A advocacia e o processo de impeachment
10 de julho de 2021, 7h11
Ao tomar conhecimento de que a OAB discutirá impeachment em sessão extraordinária no próximo dia 20, e das críticas que passou a sofrer por isso, passei a examinar o dever que a advocacia tem de defender a Constituição, o Estado democrático de Direito, os direitos humanos, a justiça social, a boa aplicação das leis e o aperfeiçoamento das instituições jurídicas, conforme disposto no artigo 44, I da Lei 8.906/94.
Muito se fala que a advocacia está ameaçada pelos "novos tempos", pelo "novo normal", pela inteligência artificial, pelo que vem por aí…
Entendo que o perigo maior não provém da tecnologia ou do futuro, exsurge do presente e da história, em que vige uma espécie de lei lamarquista do uso e desuso, tendente a atrofiar os órgãos que não são utilizados ou que não cumprem seu papel.
A missão prevista no Estatuto da Advocacia é de alto relevo e envergadura. Como é de esperar, sempre exigiu coragem para sua concretização. Sem coragem o advogado tem a mesma função do apêndice ou do mamilo masculino.
Foi essa consciência que fez Sobral Pinto afirmar que "a advocacia não é profissão de covardes".
Contudo, é necessário ter clareza que escudar a Constituição significa transcender a defesa de governos ou de opositores — e seus interesses partidários ou ideológicos — para firmar ponto na defesa dos direitos fundamentais. Não se defende aqui a hipócrita neutralidade, mas uma transcendência, que vai além da luta política de A contra B e se concentra em garantir direitos básicos do ser humano.

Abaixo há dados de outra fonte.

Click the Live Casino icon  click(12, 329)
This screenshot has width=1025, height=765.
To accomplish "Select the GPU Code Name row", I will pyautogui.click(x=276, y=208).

Num momento mais difícil do que o nosso, Luiz Gama defendeu os direitos fundamentais com as seguintes palavras:
"Os senhores de escravos dominam pela corrupção. Têm ao seu serviço ministros, juízes, legisladores, encaram-nos com soberba e reputam-se invencíveis. A luta promete ser renhida, mas eles hão de cair. Hão de cair sim e o dia da queda se aproxima. A corrupção é como pólvora, se gasta, mas não se reproduz. Hão de cair porque a nação inteira vai se levantar. E no dia em que estivermos todos de pé, os ministros, os juízes, os legisladores estarão todos ao nosso lado. Os próprios senhores na granja, na tenda, no Senado — onde entre anciãos venerandos têm infelizmente entrado alguns prevaricadores —, os próprios senhores hão de apertar a mão ao liberto, nivelados pelo trabalho, pela honra, pela dignidade, pelo direito, pela liberdade. Eles dirão como o imortal filósofo: se fosse possível saber o dia em que se fez o primeiro escravo, ele deveria ser de luto para a humanidade".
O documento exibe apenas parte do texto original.